The film itself is one giant over-stuffed episode of the TV show which follows Ari handing the keys of the studio he just took over to Vince who has been tapped to direct his first feature film. Vince is over-budget on the film and needs more cash to finish it, but hasn’t shown anyone at the studio a single frame. His older half-brother has some “pivotal” scenes in the film that he hopes will make him an in-demand commodity again. Turtle, their driver, has apparently slimmed down and also wisely invested to the point that he lives better than his best friend, and famous actor, Vince. Eric, Vince’s friend and manager is trying to deal with his ex-girlfriend Sloan (Emmanuelle Chriqrui) having his child, and balancing all of the ladies he is seeing.

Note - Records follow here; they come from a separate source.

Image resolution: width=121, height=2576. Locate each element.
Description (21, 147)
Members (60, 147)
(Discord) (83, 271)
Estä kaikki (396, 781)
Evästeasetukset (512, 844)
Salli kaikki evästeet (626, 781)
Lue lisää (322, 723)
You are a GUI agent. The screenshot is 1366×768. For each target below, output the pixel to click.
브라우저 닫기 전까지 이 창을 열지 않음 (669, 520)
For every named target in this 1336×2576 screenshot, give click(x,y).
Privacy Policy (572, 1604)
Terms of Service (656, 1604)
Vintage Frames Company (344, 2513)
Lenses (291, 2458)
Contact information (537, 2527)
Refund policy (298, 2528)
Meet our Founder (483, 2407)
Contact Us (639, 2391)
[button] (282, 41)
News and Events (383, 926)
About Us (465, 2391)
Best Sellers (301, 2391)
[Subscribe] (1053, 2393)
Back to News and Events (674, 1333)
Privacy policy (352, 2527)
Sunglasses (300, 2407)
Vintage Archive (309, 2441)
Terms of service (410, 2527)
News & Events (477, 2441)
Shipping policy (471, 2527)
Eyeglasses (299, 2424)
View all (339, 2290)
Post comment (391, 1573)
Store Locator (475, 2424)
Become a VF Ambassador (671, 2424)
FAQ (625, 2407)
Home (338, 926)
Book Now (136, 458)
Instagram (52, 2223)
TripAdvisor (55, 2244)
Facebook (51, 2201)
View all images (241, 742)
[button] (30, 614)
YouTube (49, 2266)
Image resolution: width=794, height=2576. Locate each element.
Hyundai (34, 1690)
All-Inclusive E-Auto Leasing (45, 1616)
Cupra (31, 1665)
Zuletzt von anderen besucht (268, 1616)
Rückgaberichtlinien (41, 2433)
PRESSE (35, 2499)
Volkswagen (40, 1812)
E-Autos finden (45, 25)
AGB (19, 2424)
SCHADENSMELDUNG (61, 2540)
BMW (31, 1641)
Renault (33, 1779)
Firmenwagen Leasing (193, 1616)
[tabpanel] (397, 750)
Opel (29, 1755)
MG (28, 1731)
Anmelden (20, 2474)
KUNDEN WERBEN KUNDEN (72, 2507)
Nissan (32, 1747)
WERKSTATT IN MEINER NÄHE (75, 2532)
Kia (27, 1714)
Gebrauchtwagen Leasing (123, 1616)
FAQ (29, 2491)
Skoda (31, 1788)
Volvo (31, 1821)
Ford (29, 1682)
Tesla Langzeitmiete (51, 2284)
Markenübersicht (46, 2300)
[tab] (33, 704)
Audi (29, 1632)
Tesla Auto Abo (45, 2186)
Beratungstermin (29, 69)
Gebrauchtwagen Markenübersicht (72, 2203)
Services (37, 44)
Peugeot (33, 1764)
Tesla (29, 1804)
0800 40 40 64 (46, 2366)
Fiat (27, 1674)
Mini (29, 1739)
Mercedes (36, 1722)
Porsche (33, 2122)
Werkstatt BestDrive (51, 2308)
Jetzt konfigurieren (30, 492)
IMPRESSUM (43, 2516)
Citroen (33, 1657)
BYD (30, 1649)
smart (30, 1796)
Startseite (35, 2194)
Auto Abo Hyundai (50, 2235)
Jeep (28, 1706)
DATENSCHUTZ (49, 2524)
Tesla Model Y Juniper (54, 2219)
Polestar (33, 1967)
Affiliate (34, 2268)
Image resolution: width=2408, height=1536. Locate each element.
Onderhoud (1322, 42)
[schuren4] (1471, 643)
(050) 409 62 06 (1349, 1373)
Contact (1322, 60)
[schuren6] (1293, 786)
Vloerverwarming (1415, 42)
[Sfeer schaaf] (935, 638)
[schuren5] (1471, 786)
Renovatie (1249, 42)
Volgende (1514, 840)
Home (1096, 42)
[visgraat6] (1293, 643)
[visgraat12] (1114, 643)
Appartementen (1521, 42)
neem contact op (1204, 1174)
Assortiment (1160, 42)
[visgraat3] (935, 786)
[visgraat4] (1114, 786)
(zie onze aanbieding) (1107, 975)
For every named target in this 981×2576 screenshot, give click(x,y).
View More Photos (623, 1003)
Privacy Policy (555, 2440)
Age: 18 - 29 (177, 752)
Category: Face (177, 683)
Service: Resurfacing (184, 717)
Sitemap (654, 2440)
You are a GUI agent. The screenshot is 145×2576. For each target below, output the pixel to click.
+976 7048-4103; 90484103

One of the hallmarks of the show as well as the film is the number of cameos that make appearances giving an insider feel to the whole Hollywood scene. There are an abundant amount of those, with stars playing over-inflated versions of themselves that litter every scene. Mark Wahlberg (also a producer of this film), Jessica Alba, Warren Buffett, Tom Brady, Jon Favreau, Bob Saget, Kelsey Grammer, Liam Neeson, Martin Landau, Armie Hammer, Pharrell, and many, many, more.
On its best day, Entourage was a brilliant satire of the sleazy side of the business, but on its worst day, it was just an excuse for HBO to play to an almost exclusive male-centered audience looking for gratuitous topless scenes of women, money, and exploits. And make no mistake, there is plenty of that here throughout the film.
To somehow balance out some of the more exploitative elements, MMA fighter Ronda Rousey (Expendables 3, Furious 7), is given full reign to turn the tables on the boys club, mainly Turtle with a literal cage match where she takes Turtle to task. Otherwise, the women are the targets of most of the more gratuitous elements of the film, save for one scene involving “Drama”.
Billy Bob Thornton plays his usual slime-ball character, this time named Larsen McCredle, a highly powerful Texas businessman who is financing the Ari’s studio, and specifically Vince’s film. He shuts off the money supply they need until his son Travis (a virtually unrecognizable Haley Joel Osment) finds out what’s happening in L.A. regarding the movie. The film breaks down from there into various plot lines involving each of the characters and their development, which is mostly arrested…and not in a funny Blueth sort of way.
The film features a constant soundtrack with some solid entries that keeps things moving along for the most part. The problem with the film is that, in addition to the high amounts of marginalization of women, it just feels like something meant for another HBO episode of the show, and not a feature film. It is easy to follow for those who have never seen the show, and there are some very funny moments, but nothing that sustains the narrative throughout the entire running time.
While meta-driven shows like Community have long campaigned for “six seasons and a movie”, this transition of Entourage from the small screen to the silver screen, might give these other shows pause. What works well on a weekly show like Mad Men, Arrested Development, Walking Dead, Breaking Bad, or even its spinoff, Better Call Saul, does not always translate to a feature length movie. Weekly shows have the time to build the characters, supply the quirks, inside jokes, and catch-phrases that audiences grow and connect with. A film has to grab your attention, supply all of that and move a story forward in usually under two hours. It can be done, but often times it is not a smooth transition for shows trying to make the leap.
Entourage has always been the biggest “insider” show around, basking in the glow of the very industry they mock, and ironically represent. And it is their insider status that will please fans of the show who long to see the gang again, but which will also keep many people, who are unfamiliar with the show, out. Being released on a Wednesday is a smart move that someone like Ari Gold might have come up with, especially given the fact that Melissa McCarthy’s comedy Spy will be released a quick 2 days later. There is no doubt who the comedy box office champion will be this weekend. And just like Vince’s fictional film within the movie, Hyde, Entourage might also just be seen by a few close friends of the show, but probably not by the public at large.